The null value causes complications in the definition of many operations.

English Terms¶

Formally, given sets $D_1, D_2, \ldots, D_n$, a relation r is a subset of $D_1 \times D_2 \times \ldots \times D_n$.

Thus, a relation is a set of n-tuples($a_1, a_2, \ldots, a_n$), where $a_i \in D_i$ for $i = 1, 2, \ldots, n$.

$A_1, A_2, \ldots , A_n$ are attributes.

$R = (A_1, A_2, \ldots, A_n)$ is a relation schema.

A relation instance r defined over schema R is denoted by r(R).

The current values a relation are specified by a table.

Keys¶

Let $K \subseteq R$

K is a superkey(超键) of R if values for K are sufficient to identify a unique tuple of each possible relation r(R)

superkey

superkey 是一个或多个 attribute 的集合，这些 attribute 的值可以唯一地标识一个关系中的每个元组。

A superkey may contain extraneous attributes.

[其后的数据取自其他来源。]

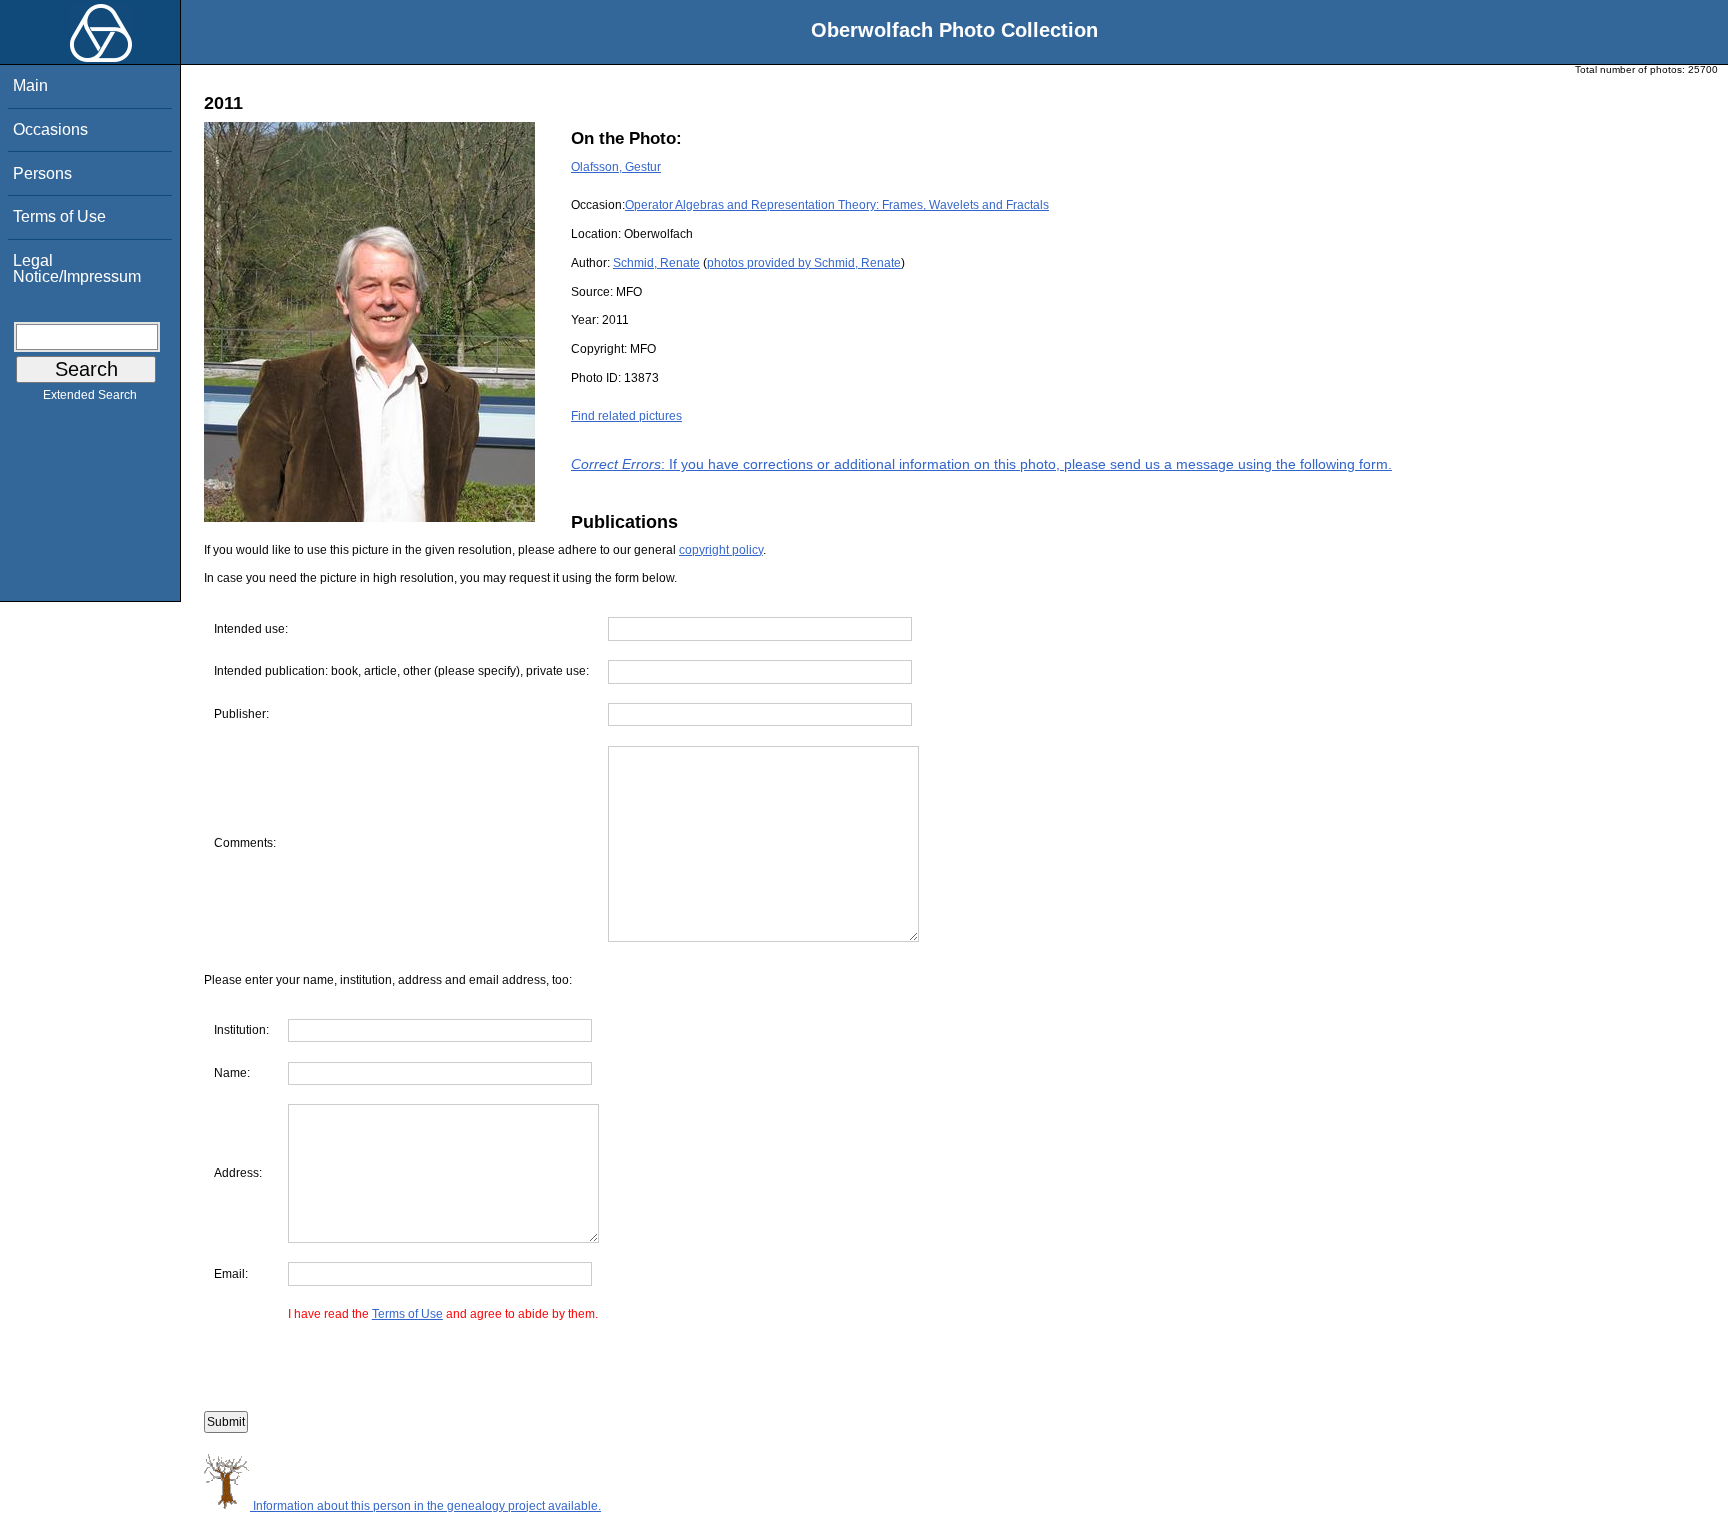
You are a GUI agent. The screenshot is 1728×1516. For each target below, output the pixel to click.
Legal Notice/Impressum (77, 268)
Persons (42, 173)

If K is a superkey, then so is any superset of K.

Thus, minimal superkey is called a candidate key(候选键).

One of the candidate keys is selected to be the primary key(主键), which is also reffered to as primary key constraints.

It is customary to list the primary key attributes of a relation schema before the other attributes, like this: $classroom(\underline{building}, \underline{room\_number}, capacity)$

foreign key¶

A foreign-key constraint from attribute(s) A of relation $r_1$ to the primary-key B of relation $r_2$ states that on any database instance, the value of A for each tuple in $r_1$ must also be the value of B for some tuple in $r_2$ . Attribute set A is called a foreign key from $r_1$ , referencing $r_2$ . The relation $r_1$ is also called the referencing relation of the foreign-key constraint, and $r_2$ is called the referenced relation.

从 $r_1$ 关系的 A 属性(集)到关系的主码 B 的外码约束表明:在任何数据库实例中，$r_1$ 中每个元组对 A 的取值也必须是 $r_2$ 中某个元组对 B 的取值。A 属性集被称为从 $r_1$ 引用 $r_2$ 的外码。$r_1$ 关系也被称为此外码约束的引用关系，且 $r_2$ 被称为被引用关系。

Info

The referenced attribute(s) must be the primary key of the referenced relation.
参照关系中外码的值必须在被参照关系中实际存在, 或为 null 。

my thoughts

这里有一点绕。

例如，instructor 中的 dept_name 属性是从 instructor 引用 department 的外码，而 department 的主码是 dept_name。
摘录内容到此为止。